Ex Privatbank owners accused of “fraud on an epic scale”

Ukraine’s largest bank has accused its previous owners of large-scale fraud at a trial taking place at London High Court this week. 

JSC Commercial Bank Privatbank – known as “Privatbank” – is suing Ihor Kolomoisky and Gennadiy Bogolyubov for US$4.2bn in reparations, accusing the two of orchestrating fake loans and supply agreements between 2013 and 2014. 

In a written case outline, Privatbank’s legal representation said: “This case concerns fraud on an epic scale, covered up by money laundering on a vast scale.” 
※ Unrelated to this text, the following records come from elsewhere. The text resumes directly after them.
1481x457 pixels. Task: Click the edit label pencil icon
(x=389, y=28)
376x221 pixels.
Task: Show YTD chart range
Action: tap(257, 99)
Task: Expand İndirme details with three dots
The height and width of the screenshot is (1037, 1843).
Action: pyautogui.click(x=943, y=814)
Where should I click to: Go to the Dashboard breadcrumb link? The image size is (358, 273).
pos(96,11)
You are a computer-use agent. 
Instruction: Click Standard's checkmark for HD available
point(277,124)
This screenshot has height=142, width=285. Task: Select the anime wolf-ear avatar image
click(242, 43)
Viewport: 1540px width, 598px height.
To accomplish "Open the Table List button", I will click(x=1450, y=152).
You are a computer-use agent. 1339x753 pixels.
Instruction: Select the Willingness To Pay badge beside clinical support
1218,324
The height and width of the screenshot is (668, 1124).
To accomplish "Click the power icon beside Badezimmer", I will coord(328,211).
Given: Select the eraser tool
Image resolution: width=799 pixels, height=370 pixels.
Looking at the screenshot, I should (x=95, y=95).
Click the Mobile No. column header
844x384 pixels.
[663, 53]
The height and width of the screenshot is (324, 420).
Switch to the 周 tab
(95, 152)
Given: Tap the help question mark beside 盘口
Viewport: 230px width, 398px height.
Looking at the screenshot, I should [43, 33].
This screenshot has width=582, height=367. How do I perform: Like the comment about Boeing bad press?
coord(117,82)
Privatbank claims the fraud contributed to the bank’s collapse and nationalisation in 2016. The investigation that followed its collapse was how the alleged fraud was uncovered, say the bank’s representatives. “That fraud – referred to in these proceedings as the ‘misappropriation’ – concerned the extraction of more than US$1.9bn from the bank, using a complex network of vehicles,” they said. 

Ihor Kolomoisky is understood to be residing in Ukraine, but Gennadiy Bogolyubov has been living in London for the past 10 years, hence the case being brought in London’s High Court. 

Kolomoisky’s lawyers say the dispute is Ukrainian, and deny any wrongdoing. 

Bogolyubov’s representatives told the judge at the hearing this week that the bank’s claims are “misconceived” and that it lacks direct evidence implicating Bogolyubov in the alleged fraud. In their written case outline, they said: “The bank’s case is no more than an assumption that Mr Bogolyubov must have been involved when his conduct is viewed through English eyes and the prism of English commercial principles and practices. This is not a legitimate way in which to judge this Ukrainian case.”

When the bank was nationalised in December 2016, it was used by 20 million Ukrainians including 3.2 million pensioners, more than half a million students and “1.6 million socially vulnerable households,” according to BBC news

Neither of the accused appeared in court. The case is expected to last several months.